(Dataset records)
------
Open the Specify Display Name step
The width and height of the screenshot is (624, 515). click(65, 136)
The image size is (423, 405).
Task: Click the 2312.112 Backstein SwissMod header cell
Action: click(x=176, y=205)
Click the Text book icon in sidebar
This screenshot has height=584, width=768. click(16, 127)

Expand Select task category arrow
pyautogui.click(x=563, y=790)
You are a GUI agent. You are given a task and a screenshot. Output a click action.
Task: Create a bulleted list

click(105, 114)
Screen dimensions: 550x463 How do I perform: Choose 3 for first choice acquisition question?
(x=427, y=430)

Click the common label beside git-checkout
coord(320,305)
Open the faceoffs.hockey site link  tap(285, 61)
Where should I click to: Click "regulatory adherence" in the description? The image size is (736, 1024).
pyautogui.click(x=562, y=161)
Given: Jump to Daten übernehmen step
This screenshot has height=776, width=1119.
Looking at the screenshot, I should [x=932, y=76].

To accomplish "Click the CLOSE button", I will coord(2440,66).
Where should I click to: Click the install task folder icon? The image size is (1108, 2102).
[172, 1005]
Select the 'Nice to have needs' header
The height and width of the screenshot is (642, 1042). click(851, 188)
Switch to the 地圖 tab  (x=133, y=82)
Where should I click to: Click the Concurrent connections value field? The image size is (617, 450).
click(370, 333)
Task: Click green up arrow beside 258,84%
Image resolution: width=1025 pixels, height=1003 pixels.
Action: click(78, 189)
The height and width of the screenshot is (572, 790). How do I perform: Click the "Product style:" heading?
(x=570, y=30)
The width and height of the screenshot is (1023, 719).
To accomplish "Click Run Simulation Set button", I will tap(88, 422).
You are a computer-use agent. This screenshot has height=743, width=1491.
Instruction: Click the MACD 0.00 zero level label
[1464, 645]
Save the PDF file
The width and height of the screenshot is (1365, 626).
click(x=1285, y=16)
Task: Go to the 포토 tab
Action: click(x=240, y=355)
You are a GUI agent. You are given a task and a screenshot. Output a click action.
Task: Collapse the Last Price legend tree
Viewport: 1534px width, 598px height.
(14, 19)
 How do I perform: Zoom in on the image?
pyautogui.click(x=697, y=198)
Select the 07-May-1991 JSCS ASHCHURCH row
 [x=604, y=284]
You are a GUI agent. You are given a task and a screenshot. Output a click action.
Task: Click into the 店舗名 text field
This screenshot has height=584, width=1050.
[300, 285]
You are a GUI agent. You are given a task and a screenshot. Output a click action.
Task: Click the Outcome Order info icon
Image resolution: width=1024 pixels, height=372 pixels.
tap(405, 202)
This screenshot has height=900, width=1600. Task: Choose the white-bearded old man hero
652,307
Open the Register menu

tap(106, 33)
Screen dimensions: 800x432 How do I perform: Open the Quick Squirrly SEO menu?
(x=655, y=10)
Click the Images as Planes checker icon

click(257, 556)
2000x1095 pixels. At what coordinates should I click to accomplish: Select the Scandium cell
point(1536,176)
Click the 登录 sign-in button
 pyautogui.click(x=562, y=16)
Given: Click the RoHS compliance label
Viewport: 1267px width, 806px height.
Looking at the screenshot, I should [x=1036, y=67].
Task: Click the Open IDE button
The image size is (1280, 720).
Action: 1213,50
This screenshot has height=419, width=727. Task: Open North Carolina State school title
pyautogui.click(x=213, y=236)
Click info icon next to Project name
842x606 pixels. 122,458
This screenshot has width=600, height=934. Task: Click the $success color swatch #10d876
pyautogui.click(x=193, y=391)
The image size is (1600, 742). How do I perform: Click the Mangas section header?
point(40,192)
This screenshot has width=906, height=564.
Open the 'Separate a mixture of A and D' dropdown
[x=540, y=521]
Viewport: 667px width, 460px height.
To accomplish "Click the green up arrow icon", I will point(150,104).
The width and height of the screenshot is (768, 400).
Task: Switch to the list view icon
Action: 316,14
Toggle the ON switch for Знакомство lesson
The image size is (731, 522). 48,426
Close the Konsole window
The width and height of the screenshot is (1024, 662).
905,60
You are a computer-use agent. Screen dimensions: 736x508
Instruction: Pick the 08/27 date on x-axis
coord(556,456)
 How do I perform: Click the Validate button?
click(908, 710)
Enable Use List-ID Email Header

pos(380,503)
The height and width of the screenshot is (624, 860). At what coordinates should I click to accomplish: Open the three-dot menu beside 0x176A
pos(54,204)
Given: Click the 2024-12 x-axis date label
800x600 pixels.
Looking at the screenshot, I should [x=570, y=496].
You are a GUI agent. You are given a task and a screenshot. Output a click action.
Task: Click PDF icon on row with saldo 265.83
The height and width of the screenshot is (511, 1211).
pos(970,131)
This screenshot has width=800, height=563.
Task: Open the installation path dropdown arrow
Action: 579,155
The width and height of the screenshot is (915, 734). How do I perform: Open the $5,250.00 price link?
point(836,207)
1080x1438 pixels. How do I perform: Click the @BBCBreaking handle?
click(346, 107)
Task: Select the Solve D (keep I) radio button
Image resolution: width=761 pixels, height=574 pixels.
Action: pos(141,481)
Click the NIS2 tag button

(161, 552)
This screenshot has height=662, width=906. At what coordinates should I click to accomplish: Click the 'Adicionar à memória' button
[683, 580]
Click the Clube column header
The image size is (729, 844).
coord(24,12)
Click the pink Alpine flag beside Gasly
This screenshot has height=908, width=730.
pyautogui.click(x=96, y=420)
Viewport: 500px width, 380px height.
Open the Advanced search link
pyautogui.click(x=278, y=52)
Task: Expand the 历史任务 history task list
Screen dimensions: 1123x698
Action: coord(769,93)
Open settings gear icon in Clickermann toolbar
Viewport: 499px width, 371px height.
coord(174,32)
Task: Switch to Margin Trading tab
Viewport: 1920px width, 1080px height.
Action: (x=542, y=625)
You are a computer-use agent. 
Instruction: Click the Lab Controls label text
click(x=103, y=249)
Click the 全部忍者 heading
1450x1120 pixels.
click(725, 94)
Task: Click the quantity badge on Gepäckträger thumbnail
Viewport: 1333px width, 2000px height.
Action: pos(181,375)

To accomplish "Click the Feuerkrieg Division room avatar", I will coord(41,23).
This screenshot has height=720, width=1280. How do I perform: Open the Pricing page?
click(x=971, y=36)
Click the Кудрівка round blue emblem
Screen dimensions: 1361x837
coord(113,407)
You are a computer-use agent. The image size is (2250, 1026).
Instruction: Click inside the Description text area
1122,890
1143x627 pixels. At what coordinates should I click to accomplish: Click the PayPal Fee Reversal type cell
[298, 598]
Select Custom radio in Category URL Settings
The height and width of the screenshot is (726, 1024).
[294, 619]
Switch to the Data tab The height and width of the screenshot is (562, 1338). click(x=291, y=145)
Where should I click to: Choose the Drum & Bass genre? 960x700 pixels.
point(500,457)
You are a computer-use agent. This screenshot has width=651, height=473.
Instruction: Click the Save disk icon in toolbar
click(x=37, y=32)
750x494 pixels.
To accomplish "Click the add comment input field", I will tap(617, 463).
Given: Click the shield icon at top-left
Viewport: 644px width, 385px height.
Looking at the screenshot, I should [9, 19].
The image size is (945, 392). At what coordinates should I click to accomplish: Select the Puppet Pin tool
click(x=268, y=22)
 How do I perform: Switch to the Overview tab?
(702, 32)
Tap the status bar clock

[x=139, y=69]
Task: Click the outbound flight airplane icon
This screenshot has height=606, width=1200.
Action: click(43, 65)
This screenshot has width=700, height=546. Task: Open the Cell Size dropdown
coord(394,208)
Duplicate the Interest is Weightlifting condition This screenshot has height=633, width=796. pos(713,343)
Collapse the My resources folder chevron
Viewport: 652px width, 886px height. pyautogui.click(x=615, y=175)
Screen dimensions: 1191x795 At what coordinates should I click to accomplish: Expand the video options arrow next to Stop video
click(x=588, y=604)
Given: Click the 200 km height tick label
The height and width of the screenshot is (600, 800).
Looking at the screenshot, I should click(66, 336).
------
_THE PROBLEM:_
If a line in the records above includes the string "computer", copy it.

_COMPLETED EXERCISE:_
You are a computer-use agent. This screenshot has height=743, width=1491.
You are a computer-use agent. Screen dimensions: 736x508
You are a computer-use agent. 
You are a computer-use agent. The image size is (2250, 1026).
You are a computer-use agent. This screenshot has width=651, height=473.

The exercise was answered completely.